Beyond quality control: applications in nanomaterials and medicine
One field in which FTIR has made great inroads is the production and analysis of nanomaterials. The word “nanomaterials” usually elicits a vague and static concept of something very small. However, a partial list of nanomaterial classes includes quantum dots, nanospheres, nanolenses, nanorods, nanofibers, nanocubes, nanosheets, and nano-onions. Each of these has a distinctive topographical footprint in zero to three dimensions within and beyond nano-space. Researchers can use FTIR microspectroscopy to characterize properties and irregularities both of nanomaterials and of macromaterials at the nanoscale level. Consequently, they can make structure– function relationship predictions and strategize improvements. For instance, in computer engineering, detailed information about nanomaterial structure can guide efforts to improve highcapacity storage and high-resolution imaging. In medicine, FTIR microscopy can be used at the nanoscale to improve targeting specificity or lower toxicity in drug delivery systems.
Constantly evolving FTIR platforms adapted to novel microscopic lenses, computational algorithms, and precision technologies, such as quantum cascade laser imaging, have the potential to demolish established ceilings in the speed and accuracy of medical diagnostics. False-negative and -positive histopathology results from subjective analysis of stained biopsies could conceivably be eliminated by objective FTIRbased digital standards. Cancer prognoses and treatments could acquire greater accuracy through quantitative FTIR-based mapping of tumor boundaries and real-time intracellular analysis of drug-target interactions. Label-free detection of cell-surface disease markers without addition of fluorophores and chemical surrogates that can confound analysis promises to streamline and optimize clinical diagnostics. Moreover, FTIR can potentially define novel disease markers by sorting and analyzing individual extracellular vesicles according to their distinct biochemical and optical properties.
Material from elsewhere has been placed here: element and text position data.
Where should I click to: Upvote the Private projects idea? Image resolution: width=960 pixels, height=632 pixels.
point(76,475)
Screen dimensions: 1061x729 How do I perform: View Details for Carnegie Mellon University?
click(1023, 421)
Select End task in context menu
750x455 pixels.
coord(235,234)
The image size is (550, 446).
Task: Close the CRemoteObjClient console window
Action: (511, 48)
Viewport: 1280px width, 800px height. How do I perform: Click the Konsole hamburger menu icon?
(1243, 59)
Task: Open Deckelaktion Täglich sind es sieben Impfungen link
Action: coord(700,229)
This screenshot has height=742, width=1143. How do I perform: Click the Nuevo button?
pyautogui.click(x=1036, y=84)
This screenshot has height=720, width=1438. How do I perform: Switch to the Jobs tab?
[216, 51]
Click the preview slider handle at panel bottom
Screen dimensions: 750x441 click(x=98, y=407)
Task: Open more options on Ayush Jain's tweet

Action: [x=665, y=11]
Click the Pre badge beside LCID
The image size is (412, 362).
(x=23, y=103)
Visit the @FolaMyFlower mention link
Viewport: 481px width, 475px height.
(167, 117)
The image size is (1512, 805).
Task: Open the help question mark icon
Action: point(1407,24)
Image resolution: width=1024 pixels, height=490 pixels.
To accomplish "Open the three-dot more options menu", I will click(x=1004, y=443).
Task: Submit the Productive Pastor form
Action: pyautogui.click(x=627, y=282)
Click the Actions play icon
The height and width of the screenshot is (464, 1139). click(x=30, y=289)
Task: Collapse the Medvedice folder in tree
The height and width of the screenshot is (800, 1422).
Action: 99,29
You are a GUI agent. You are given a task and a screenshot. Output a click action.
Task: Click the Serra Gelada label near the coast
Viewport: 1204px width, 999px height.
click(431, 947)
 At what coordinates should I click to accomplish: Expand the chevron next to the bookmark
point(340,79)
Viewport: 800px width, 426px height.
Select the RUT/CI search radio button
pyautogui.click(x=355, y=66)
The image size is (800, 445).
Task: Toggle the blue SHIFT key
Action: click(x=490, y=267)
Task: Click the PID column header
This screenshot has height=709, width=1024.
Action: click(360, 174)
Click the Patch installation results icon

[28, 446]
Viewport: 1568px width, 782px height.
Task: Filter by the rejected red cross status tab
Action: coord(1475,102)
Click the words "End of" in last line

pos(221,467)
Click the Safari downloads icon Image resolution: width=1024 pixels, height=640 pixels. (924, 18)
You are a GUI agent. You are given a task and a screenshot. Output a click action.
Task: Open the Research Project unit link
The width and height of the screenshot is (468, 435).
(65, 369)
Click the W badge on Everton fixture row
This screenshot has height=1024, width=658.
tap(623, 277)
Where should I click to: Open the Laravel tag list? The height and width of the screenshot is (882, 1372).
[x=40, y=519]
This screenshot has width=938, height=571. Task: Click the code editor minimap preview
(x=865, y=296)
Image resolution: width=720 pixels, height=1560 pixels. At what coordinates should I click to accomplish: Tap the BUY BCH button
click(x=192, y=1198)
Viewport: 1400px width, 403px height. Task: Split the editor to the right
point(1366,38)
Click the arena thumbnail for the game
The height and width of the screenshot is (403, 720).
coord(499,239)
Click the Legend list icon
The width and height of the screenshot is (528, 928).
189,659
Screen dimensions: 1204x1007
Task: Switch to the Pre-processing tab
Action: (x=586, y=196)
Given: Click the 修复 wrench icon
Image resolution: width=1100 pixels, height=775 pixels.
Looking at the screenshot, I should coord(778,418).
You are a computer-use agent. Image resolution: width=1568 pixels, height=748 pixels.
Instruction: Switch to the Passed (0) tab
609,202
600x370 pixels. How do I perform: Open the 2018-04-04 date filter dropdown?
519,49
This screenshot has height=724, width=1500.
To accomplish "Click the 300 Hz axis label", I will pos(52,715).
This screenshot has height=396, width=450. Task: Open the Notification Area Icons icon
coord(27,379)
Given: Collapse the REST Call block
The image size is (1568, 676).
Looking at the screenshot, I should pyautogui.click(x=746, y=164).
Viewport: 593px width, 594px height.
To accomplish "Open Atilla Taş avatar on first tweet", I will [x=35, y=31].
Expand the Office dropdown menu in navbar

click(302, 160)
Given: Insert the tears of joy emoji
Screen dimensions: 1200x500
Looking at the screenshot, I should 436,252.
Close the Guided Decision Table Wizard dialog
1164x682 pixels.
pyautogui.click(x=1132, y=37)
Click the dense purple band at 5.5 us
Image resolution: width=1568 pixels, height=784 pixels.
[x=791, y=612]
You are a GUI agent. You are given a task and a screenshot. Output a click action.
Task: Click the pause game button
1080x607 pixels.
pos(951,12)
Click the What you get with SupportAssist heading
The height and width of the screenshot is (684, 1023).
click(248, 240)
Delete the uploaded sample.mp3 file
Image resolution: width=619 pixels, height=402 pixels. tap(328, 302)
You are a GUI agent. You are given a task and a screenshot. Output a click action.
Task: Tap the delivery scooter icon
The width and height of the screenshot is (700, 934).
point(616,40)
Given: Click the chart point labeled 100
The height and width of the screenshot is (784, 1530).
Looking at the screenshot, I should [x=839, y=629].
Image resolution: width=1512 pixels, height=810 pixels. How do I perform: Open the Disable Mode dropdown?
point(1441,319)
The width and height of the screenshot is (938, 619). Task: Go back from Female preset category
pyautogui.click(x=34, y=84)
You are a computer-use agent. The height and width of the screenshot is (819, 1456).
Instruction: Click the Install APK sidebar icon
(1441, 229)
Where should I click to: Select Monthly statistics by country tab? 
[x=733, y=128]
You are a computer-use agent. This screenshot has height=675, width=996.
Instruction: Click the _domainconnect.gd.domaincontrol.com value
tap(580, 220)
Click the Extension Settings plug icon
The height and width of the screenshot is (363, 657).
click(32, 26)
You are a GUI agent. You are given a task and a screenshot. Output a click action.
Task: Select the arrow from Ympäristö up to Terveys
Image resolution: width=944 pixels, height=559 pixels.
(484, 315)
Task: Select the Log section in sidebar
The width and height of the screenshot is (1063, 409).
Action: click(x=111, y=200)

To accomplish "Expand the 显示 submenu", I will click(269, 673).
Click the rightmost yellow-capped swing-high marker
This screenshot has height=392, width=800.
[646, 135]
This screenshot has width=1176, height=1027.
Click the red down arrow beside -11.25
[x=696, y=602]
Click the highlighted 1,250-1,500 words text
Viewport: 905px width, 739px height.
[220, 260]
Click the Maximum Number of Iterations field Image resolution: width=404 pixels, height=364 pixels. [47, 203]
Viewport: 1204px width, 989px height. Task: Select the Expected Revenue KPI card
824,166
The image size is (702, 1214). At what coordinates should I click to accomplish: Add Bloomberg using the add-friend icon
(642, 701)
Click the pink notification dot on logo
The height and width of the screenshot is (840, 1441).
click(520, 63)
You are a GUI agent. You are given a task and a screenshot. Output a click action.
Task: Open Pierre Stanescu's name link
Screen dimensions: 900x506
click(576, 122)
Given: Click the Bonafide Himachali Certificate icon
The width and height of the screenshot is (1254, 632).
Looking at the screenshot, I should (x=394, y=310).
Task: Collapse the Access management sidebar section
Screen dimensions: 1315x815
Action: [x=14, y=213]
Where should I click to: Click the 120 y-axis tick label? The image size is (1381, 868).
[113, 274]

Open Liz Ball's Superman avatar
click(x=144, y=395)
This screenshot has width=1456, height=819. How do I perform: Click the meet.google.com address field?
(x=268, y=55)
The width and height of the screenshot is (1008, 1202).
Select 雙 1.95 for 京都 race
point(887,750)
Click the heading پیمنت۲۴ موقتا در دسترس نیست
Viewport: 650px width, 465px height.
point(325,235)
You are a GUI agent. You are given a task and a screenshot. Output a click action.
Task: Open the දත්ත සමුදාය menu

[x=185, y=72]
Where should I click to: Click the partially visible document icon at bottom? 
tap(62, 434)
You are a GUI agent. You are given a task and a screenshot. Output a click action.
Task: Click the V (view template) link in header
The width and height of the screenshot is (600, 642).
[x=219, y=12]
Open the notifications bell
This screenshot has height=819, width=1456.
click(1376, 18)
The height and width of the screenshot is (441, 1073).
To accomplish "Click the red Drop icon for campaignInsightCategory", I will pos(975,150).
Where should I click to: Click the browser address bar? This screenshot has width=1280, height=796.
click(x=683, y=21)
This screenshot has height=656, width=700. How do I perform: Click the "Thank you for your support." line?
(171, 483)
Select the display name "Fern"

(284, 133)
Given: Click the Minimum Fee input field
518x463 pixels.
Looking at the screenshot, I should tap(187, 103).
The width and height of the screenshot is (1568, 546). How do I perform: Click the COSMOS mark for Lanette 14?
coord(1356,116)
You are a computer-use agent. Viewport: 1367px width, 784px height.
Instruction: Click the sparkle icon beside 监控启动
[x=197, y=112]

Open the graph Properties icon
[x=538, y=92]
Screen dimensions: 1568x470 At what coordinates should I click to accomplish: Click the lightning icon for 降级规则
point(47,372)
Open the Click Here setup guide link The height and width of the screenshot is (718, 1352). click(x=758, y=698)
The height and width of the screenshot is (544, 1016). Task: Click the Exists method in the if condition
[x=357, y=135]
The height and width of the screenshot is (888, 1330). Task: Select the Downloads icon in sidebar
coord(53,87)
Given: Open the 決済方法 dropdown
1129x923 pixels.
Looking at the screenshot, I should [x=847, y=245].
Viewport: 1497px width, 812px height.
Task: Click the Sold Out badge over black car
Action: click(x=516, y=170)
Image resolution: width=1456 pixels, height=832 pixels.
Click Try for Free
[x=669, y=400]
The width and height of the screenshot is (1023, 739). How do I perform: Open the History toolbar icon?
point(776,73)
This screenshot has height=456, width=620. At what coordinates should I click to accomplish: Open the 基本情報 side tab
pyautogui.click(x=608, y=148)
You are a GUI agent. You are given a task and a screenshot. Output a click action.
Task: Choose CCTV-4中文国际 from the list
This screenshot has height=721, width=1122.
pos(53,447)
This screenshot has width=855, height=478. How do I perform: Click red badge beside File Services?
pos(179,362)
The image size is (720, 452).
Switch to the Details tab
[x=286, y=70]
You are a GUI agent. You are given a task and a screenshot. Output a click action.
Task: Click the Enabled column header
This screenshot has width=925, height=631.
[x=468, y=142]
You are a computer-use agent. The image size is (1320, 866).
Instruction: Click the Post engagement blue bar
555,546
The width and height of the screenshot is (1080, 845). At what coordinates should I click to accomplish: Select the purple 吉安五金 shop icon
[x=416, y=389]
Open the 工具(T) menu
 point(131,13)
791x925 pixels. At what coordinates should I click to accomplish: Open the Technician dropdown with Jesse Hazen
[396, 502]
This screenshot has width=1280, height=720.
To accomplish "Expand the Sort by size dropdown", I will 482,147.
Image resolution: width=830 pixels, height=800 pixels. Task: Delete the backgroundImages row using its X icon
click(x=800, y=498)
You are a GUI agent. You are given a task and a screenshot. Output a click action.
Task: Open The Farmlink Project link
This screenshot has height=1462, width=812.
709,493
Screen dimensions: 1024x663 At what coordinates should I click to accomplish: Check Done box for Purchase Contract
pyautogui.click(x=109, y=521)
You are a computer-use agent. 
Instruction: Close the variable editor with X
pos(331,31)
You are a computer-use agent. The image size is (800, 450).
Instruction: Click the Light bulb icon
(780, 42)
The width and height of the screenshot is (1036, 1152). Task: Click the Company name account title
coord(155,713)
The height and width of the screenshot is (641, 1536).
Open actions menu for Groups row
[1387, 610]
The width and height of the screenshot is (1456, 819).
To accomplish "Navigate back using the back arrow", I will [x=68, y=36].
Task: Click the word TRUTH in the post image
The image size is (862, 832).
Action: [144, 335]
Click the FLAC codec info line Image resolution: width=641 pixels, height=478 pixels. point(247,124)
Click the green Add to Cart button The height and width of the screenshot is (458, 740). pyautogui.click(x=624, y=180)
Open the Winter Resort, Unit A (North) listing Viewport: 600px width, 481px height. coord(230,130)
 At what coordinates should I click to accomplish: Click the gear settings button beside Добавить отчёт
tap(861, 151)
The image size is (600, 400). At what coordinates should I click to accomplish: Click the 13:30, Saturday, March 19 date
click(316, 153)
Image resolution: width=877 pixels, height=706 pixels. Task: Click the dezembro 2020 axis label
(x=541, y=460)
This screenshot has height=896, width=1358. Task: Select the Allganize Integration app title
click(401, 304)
User-friendly FTIR microscopy
The origins of FTIR in observations, calculations, and theorems by great minds concerned with the nature and origin of the universe begs the question of whether a garden-variety scientist can obtain and analyze data without first obtaining at least an extra doctoral degree. Commercially, providers have optimized automation and software interfaces within FTIR microscopy equipment to be used with minimal training. A decreased footprint also makes it easier to bring the technology into individual laboratories. Bruker offers the LUMOS as an entry-level model with a broad range of capabilities for particle identification, chemical composition analysis, and measurements of defects and contaminants. Its HYPERION series is more suitable for dedicated materials R&D labs or core facilities, with major upgrades in frequency detection range and objectives arranged to accommodate different types of samples. Analogously, Thermo Nicolet FTIR devices, which run the gamut in capability and resolution from the iN5 to the Continuμm, are configured for straightforward quality control studies. With the products available, there is a spectrum of capabilities in FTIR microspectroscopy.